I am not sure that I wholly agree that the Prime Minister – he is still that today but in light of the impending confidence motion may no longer be so, come the weekend – is trying to blackmail the eurozone, for it has no more money to give but he may be blackmailing his own people. A case of death by BoBo?
However, it does remind us of the opportunistic nature of the Papandreous for I am just about old enough to remember George Papandreou Snr. being in power in Athens and can affirm that it is a case of like grandfather, like father, like son. Let’s face it, the people of Greece are, for lack of a fine academic term, stuffed. The best which Papandreou can offer them is a choice as to which side they wish to be stuffed from.
Meanwhile, back in the South of France, the G20 will be meeting with five European representatives, namely Britain, France, Germany, Italy and a delegation under Herman van Rumpypumpy and Jose-Manuel Barroso representing the rest of the EU collective.
Britain will continue to discreetly wash its hands of the eurozone crisis, Italy will be advised to keep its trap shut, the EU guys will have to be very careful because they are NOT representing the eurozone but the entire rest of the EU which leaves it to France and Germany to bat alone for the eurozone – and I feel that they have now lost control of whatever they might at one point have had control of. The image which springs to mind is of a team of people trying to find a way to cover a ten square metre hole with nine square metres of cloth. No matter how imaginatively you cut it and stitch it, you can never quite get there.
MF Global fallout
In the matter of MF Global, I understand that lawyers for the company have declared that all client funds are accounted for and that the rumour claiming that up to US$1bn could be missing is unfounded.
Many comparisons to the demise of Lehman Brothers were being drawn but I must say that I am more drawn to seek similarities to the collapse of Long Term Capital Management where it was the mark-to-market on leveraged government bond risk which brought the firm to its knees.

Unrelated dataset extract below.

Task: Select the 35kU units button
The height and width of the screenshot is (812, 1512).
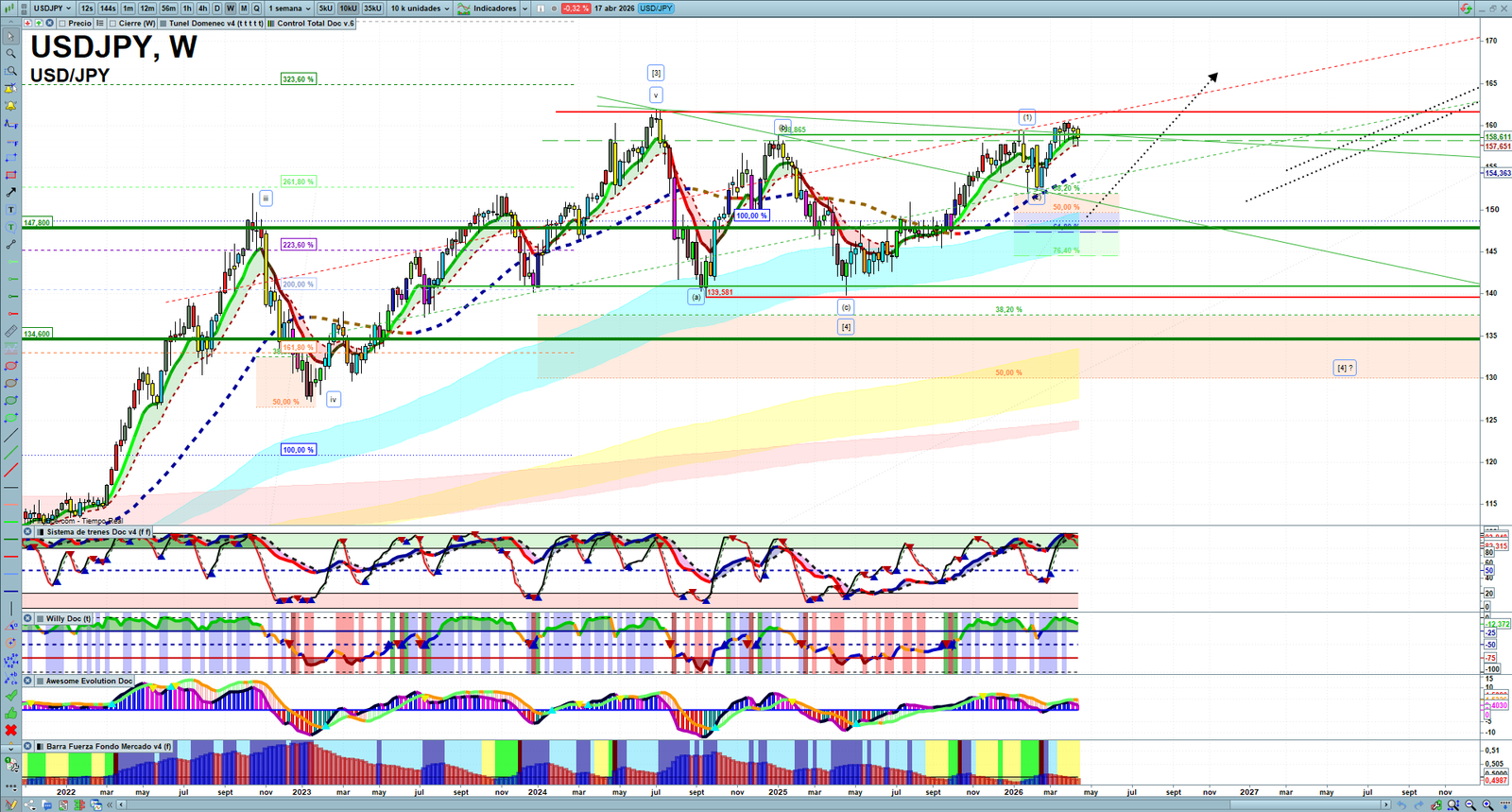Action: pos(372,9)
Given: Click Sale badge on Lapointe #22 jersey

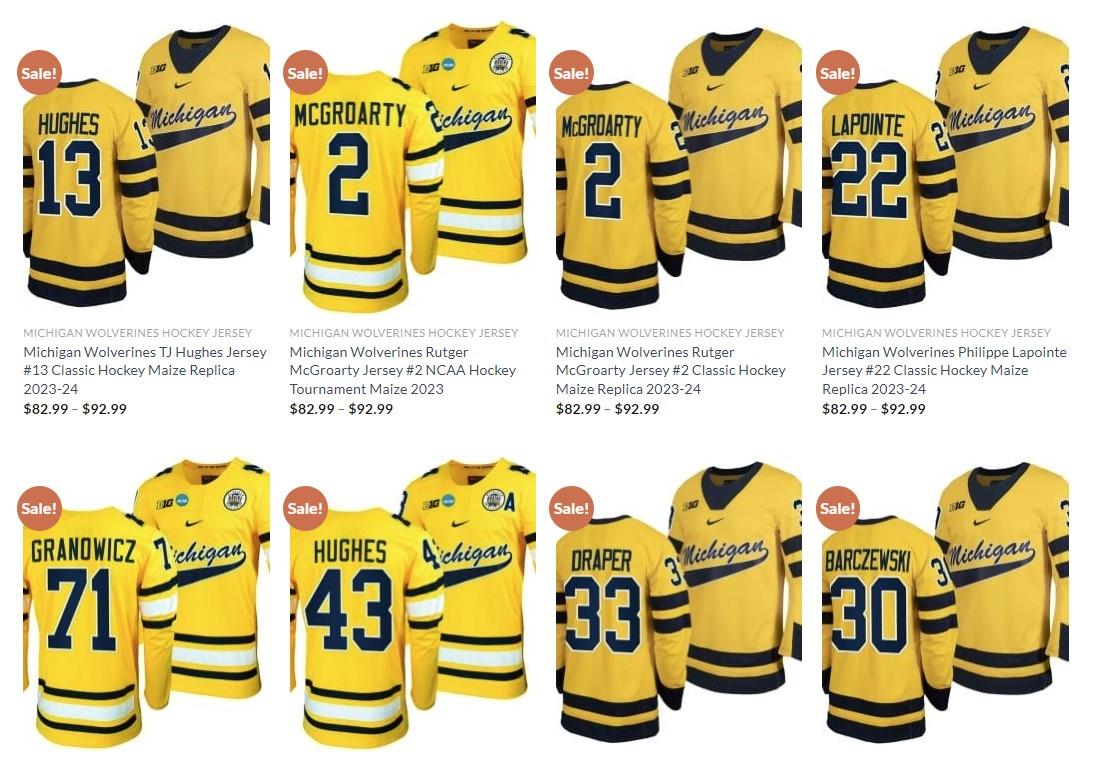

You might recall – if you are over 35, that is – that the banks which came to the rescue by and large made good money on their investments.
Also, the myth that Lehman Brothers was not rescued in 2008 because it had not participated in the LTCM bail-out is false. Lehman was in, albeit in a smaller amount than many, and it was Bear Stearns which passed. Finally, for the memory bank, it was Jon Corzine’s close involvement with LTCM which helped Hank Paulson oust his Goldman Sachs co-chairman from the company – only for the former to pitch up you know where. I suspect that whoever acquires MF’s eurozone sovereign debt book, and who can absorb the mark to market, will do as well as did the firms which at the time stepped into the LTCM breach.